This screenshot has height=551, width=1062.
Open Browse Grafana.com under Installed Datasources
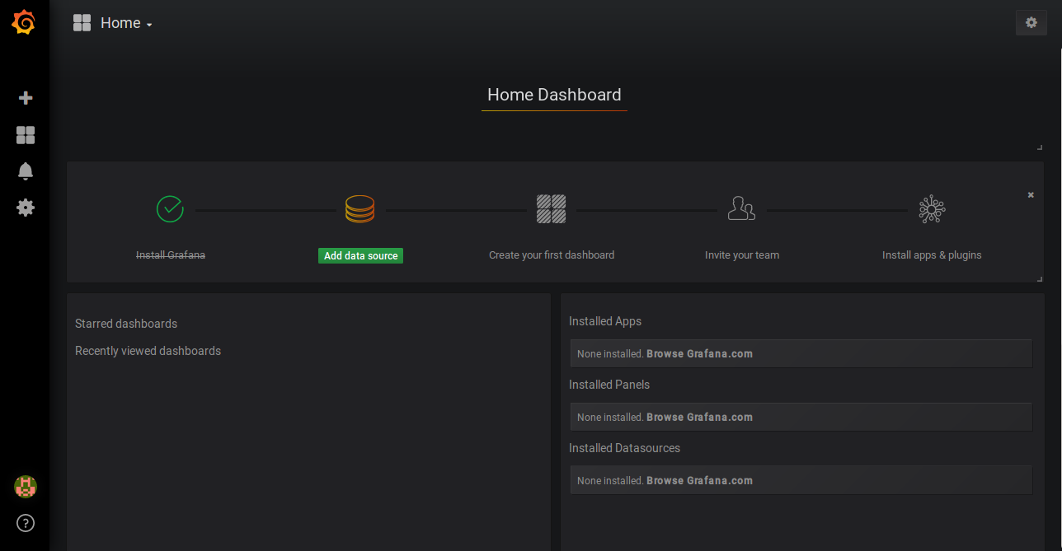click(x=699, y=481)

##############################

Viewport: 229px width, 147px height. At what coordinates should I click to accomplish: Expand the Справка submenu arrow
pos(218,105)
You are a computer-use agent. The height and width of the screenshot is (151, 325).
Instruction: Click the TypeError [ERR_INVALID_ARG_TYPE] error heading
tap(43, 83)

##############################

| Activity |
Copy every line of the listing where the word "screenshot" appears.

| Written response |
This screenshot has height=551, width=1062.
You are a computer-use agent. The height and width of the screenshot is (151, 325).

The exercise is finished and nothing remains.